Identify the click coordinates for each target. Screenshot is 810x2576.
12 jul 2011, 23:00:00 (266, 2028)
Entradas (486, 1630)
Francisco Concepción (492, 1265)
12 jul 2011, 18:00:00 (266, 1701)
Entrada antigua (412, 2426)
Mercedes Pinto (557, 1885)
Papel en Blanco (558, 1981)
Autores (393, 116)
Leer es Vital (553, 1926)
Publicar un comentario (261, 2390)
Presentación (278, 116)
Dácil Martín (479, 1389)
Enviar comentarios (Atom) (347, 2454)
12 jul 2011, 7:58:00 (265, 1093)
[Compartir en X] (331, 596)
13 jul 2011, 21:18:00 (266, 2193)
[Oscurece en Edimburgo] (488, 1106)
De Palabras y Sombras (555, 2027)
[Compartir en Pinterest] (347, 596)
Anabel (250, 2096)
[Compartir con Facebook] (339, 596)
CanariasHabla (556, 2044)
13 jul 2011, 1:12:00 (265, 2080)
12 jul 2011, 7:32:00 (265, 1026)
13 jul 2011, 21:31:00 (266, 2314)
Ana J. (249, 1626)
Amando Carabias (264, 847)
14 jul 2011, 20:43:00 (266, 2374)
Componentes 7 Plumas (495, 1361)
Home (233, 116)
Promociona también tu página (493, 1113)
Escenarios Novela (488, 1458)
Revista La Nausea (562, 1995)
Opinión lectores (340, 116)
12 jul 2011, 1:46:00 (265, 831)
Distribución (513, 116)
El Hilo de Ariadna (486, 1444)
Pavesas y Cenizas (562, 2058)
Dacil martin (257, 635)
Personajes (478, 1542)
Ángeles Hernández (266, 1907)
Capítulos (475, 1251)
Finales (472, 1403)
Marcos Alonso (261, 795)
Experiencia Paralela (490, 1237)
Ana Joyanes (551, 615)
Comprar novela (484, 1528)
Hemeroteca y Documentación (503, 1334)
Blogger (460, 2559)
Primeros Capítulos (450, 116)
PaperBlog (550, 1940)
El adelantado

● Exercise objective
What must be transcribed is the run of lines from the one containing "El Hilo de Ariadna (486, 1444)" to the last line of the data above, inclusive, and only that.

● Answer area
El Hilo de Ariadna (486, 1444)
Pavesas y Cenizas (562, 2058)
Dacil martin (257, 635)
Personajes (478, 1542)
Ángeles Hernández (266, 1907)
Capítulos (475, 1251)
Finales (472, 1403)
Marcos Alonso (261, 795)
Experiencia Paralela (490, 1237)
Ana Joyanes (551, 615)
Comprar novela (484, 1528)
Hemeroteca y Documentación (503, 1334)
Blogger (460, 2559)
Primeros Capítulos (450, 116)
PaperBlog (550, 1940)
El adelantado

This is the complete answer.